» Work required:
Transcribe word for word the lines below from the line with "Sieben Fragen an (913, 1743)" through the line with "info@faces-of-peace.org (178, 2126)", ends included.

» Stored records:
[Start of section]
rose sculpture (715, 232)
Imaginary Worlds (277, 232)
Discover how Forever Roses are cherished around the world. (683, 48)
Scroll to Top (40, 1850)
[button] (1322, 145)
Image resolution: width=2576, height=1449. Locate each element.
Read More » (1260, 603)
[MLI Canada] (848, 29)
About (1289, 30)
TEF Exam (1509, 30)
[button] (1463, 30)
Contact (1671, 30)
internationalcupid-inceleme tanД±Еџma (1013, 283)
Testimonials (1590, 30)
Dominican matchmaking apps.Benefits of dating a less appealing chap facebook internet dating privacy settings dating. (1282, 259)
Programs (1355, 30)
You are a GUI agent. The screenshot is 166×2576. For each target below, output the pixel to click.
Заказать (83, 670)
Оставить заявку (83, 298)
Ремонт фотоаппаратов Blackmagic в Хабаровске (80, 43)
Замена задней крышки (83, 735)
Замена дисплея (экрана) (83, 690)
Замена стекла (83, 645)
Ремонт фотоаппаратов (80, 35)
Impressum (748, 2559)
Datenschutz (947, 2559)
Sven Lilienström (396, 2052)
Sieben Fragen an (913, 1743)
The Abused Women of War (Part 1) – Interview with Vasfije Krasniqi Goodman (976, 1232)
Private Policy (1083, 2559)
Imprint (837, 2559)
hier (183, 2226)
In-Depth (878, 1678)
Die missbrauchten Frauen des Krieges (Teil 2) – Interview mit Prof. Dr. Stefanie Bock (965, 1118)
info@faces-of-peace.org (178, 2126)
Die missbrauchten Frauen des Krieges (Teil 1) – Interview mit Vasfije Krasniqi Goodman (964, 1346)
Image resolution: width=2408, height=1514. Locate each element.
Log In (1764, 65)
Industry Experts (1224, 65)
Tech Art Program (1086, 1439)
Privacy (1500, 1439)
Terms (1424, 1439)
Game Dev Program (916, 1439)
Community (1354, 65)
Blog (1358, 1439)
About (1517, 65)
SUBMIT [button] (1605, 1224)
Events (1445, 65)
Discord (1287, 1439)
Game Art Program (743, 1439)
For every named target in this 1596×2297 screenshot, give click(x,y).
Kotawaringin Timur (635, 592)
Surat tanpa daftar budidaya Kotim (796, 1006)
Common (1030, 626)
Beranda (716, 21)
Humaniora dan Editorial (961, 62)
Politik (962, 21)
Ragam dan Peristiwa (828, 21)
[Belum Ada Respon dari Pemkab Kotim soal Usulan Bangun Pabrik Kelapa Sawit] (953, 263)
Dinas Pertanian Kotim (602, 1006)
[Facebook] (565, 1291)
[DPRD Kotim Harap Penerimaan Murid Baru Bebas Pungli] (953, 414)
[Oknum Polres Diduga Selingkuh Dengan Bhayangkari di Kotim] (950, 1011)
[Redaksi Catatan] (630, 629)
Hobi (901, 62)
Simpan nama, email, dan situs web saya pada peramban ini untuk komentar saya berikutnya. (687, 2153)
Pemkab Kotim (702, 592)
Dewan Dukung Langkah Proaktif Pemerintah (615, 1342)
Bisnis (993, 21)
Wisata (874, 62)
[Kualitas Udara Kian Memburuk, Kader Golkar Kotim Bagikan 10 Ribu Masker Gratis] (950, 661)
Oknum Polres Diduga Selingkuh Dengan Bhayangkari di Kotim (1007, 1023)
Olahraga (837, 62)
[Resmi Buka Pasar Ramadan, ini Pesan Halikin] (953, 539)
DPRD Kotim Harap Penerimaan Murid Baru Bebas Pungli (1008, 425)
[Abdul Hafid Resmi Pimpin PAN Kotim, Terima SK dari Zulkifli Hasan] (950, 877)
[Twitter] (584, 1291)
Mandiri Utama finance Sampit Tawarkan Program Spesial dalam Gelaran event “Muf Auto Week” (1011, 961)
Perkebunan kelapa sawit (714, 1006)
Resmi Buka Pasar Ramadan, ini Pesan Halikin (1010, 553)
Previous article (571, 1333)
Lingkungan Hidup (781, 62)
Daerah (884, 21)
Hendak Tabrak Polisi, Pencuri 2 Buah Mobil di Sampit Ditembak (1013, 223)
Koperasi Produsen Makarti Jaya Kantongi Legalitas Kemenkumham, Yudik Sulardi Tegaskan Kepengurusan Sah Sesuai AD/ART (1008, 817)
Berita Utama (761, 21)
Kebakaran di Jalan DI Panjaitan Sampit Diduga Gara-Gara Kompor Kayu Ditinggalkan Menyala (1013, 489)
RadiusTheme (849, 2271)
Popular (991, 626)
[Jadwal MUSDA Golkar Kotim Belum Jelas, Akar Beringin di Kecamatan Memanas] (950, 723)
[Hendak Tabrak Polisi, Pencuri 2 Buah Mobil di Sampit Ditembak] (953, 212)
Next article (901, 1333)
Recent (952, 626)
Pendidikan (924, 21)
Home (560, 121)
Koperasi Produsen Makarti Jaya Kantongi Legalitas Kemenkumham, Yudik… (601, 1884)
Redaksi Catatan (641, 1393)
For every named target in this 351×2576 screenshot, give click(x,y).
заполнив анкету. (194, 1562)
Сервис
[End of section]
» Exercise solution:
Sieben Fragen an (913, 1743)
The Abused Women of War (Part 1) – Interview with Vasfije Krasniqi Goodman (976, 1232)
Private Policy (1083, 2559)
Imprint (837, 2559)
hier (183, 2226)
In-Depth (878, 1678)
Die missbrauchten Frauen des Krieges (Teil 2) – Interview mit Prof. Dr. Stefanie Bock (965, 1118)
info@faces-of-peace.org (178, 2126)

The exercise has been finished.